Últimamente me descubro a mí misma pensando demasiado en el tiempo. En el tiempo que no tengo, en el tiempo que desperdicio, en el tiempo que me falta, en el tiempo que se pasa, así, sin darte cuenta. El tiempo. Es lo único que no podemos controlar, lo único que no podemos pausar, ni detener. Y al único al que no prestamos ni una pizca de atención: creemos que lo tendremos siempre ahí, disponible para nosotros, dispuesto a darnos más cada vez que se lo pidamos, pero no. El tiempo es finito. Y lo único que no sabemos es cuándo terminará.

Sí, llevo tiempo dándole vueltas a esto. No sé si será la edad, la pandemia, la vida, todo lo que nos está tocando vivir y contar cada día en los medios de comunicación, si ha sido todo eso lo que me ha llevado hasta este momento. Pararme y pensar que, al tiempo, a mi tiempo, al tiempo que empleo en lo que realmente quiero hacer, le dedico poca atención.

Uno de cada tres españoles ha decidido bajar el ritmo. La pandemia le ha hecho darse cuenta de que iba de un lado para otro siempre corriendo, siempre haciendo cosas, cumpliendo con los mil y un compromisos que la vida nos va poniendo como trampas

Un estudio decía esta semana que uno de cada tres españoles ha decidido echar el freno, bajar el ritmo. La pandemia le ha hecho darse cuenta de que iba de un lado para otro siempre corriendo, siempre haciendo cosas, cumpliendo con los mil y un compromisos que la vida nos va poniendo como trampas. Empezamos el día corriendo, yo al menos, y lo terminamos igual, corriendo y no precisamente con mallas y zapatillas deportivas. Con el confinamiento muchos se dieron cuenta de que correr de un lado para otro no era vida. Llevaban así demasiados años y parar les sirvió para darse cuenta de cuáles eran sus prioridades. Esa vida ni les hacía más feliz, ni más productivos, ni más ricos: porque muchos creen que haciendo muchas cosas ganan más, ganan más amigos, más contactos, ahorran más dinero porque se evitan pagar otros servicios si ellos lo hacen todo…Y en realidad, lo que pierden es lo más valioso que tienen, que tenemos: el tiempo.

Yo volví esta Semana Santa con el firme propósito de guardarme dos tardes a la semana para no perderme mis clases de yoga. Una hora cada día, dos tardes, no pedía demasiado. De hecho, me cogí el bono para obligarme a ir. Pues bien: es viernes, han pasado ya dos semanas desde la vuelta de vacaciones y he ido un día. El resto los tenía llenos de compromisos, tareas, citas, reuniones… Aquí bien podría poner ese emoticono de llorar con la cabeza ladeada hacia atrás, porque realmente es lo que me apetece cada vez que tengo que llenar la agenda de una cita sabiendo que me volveré a perder mi clase de yoga. Pero es lo que hay. Y no puedo decir que no. No ahora.

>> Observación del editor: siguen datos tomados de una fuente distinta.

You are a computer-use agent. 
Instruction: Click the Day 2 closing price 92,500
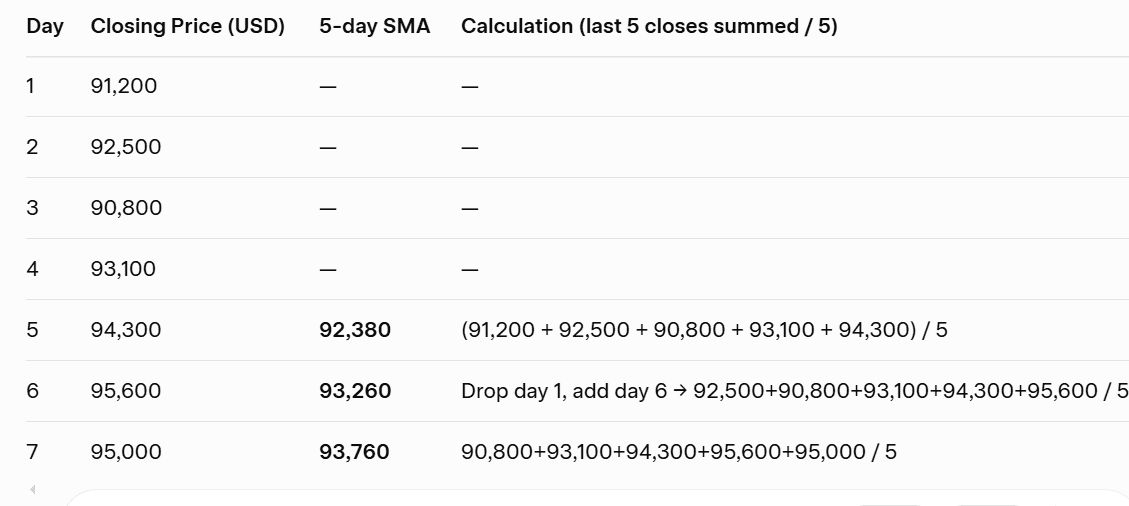pos(126,148)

Pero es no sólo una cuestión de no tener tiempo, es también un ejercicio de saber aprovechar el que se tiene, sea mucho o poco. Aprender a no perderse esos momentos. Y sí, últimamente me detengo a mirar a mis hijos, que crecen demasiado deprisa, que me han superado ya en altura hace tiempo pero que siguen en casa, sentados con nosotros viendo una peli en el sofá, pidiendo mimos, aunque me pasen dos cabezas. Y sé que esos momentos pasarán, se irán, y los echaré de menos, así que los saboreo al máximo. Los detengo unos segundos para decirme a mí misma que ahí está ese tiempo al que tanto añoro. Y que no volverá.